Planche 53. Dommages causés par le 2,4-D
à un plant de haricot sec comestible. Ils se distinguent souvent
des dommages imputables au dicamba par l'élongation du pétiole
de la feuille trifoliée, le " gonflement " du tissu foliaire
et le rétrécissement des feuilles trifoliées sur
leur largeur.

Planche 54. Torsion et déformation
des épis de blé d'automne à la suite d'une application
de 2,4-D pendant la culture en automne.

Planche 55. Feuilles de soya prenant la forme
de cuvettes en réaction à la dérive accidentelle
de dicamba.

Planche 56. Conséquences d'embruns
de glyphosate sur le soya non tolérant. À noter : la couleur
jaune du jeune tissu foliaire, symptôme caractéristique des
dommages causés par ce produit.

Planche 57. Réaction du soya à des
embruns de Callisto (mésotrione) : décoloration caractéristique
des nouvelles feuilles. Les tissus foliaires virent au jaune puis au brun.

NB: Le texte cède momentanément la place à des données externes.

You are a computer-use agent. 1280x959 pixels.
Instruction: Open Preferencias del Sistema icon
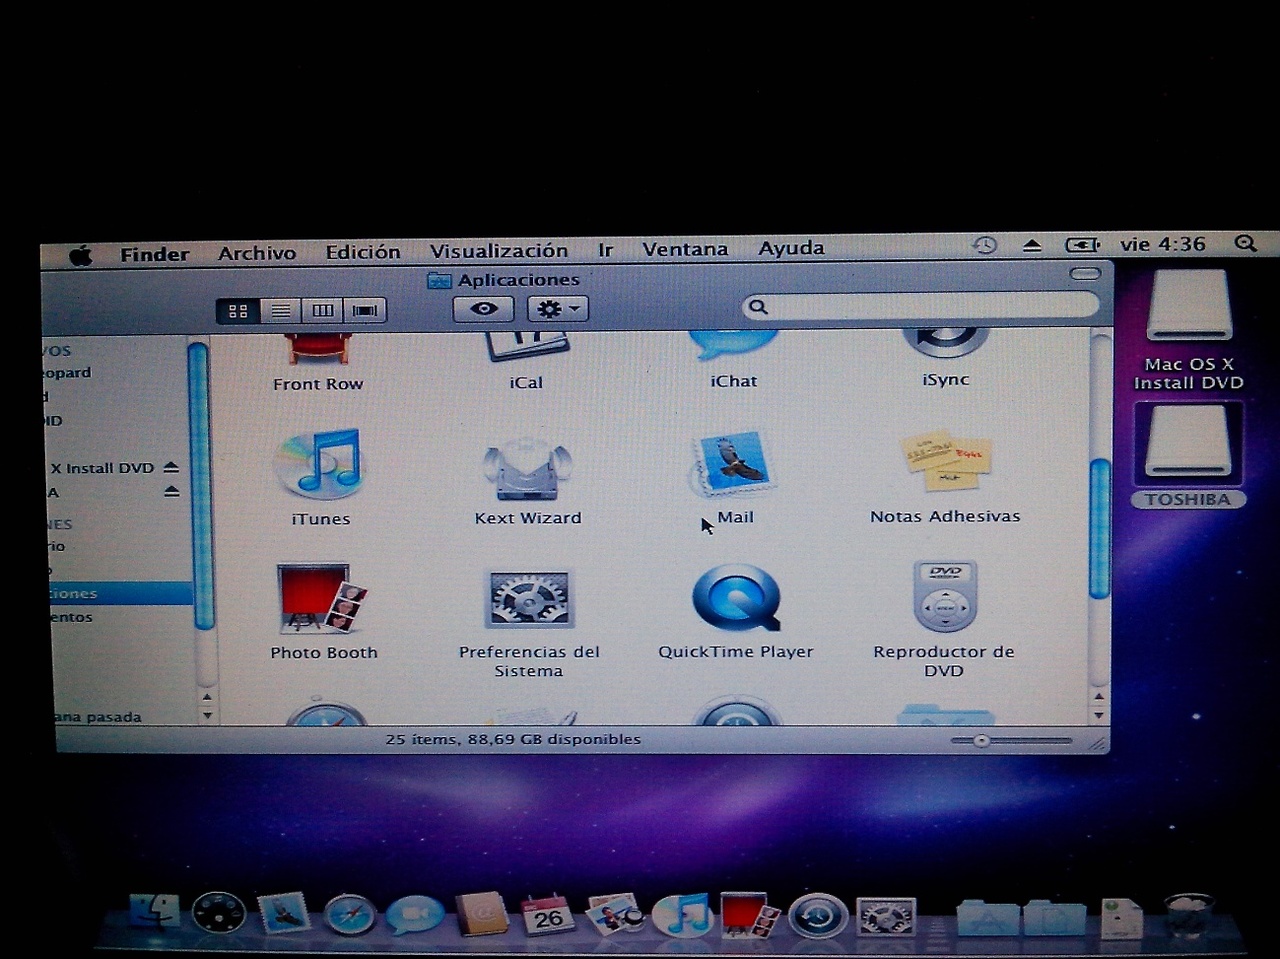pos(528,600)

Planche 58. Décoloration de tissus
foliaires chez une céréale de printemps à cause de
la rémanence du Command (clomazone). Le tissu foliaire passera
du blanc au mauve rosé puis au brun. La plus grande part du tissu
blanchi ne se rétablira pas complètement.

Planche 59. Blanches, à la tête brun-orangé
et au postérieur sombre, les larves du hanneton européen,
ou vers blancs, se distinguent des autres asticots par le motif en "
Y " que forment les soies de l'écusson anal.

Planche 60. Chez la larve du hanneton
commun, l'écusson anal prend une forme ovale et présente
deux rangées parallèles d'épines.
Planche 61. La larve du scarabée
japonais se distingue des autres asticots par le motif en " V ",
large et peu profond de son écusson anal.

Planche 62. Le scarabée japonais
a la tête d'un vert métallique brillant et des ailes cuivre
teintées de vert sur les bords extérieurs. Il présente
douze petites touffes de poils aux limites des ailes.

Planche 63. Le ver fil de fer (ou larve
de taupin) est une larve longue et cylindrique, de couleur brun cuivré
et à exosquelette dur. Il nuit à de nombreuses cultures,
habituellement lorsque celles-ci suivent des graminées dans la
rotation.

Planche 64. La mouche des légumineuses
donne naissance à une larve petite, acéphale et apode (sans
tête ni pattes) qui creuse une galerie dans une graine en germination,
affaiblissant ainsi la plantule.

Planche 65. Les limaces sont dépourvues
de pattes, ont le corps mou et sont grisâtres ou mouchetées.
Elles sont recouvertes d'une substance visqueuse qu'elles laissent derrière
elles après leur passage.

Planche 66. Feuilles endommagées
par des limaces. Celles-ci se nourrissent de toutes les parties des plantes,
laissant des trous aux pourtours déchiquetés. Si elles dévorent
le point végétatif, le plant peut mourir.

Planche 67. Les larves de la noctuelle
ipsilon (vers-gris noirs) sont noir grisâtre sur le dos et plus
pâles sur le ventre. À maturité, elles mesurent environ
3,5 cm (1¼ po) de long. Elles coupent les plants de maïs au
ras du sol.

Planche 68. Les altises du maïs laissent
derrière elles de longues égratignures parallèles
à la nervure de la feuille. Elles sont des vecteurs de la maladie
de Stewart (une brûlure bactérienne des feuilles).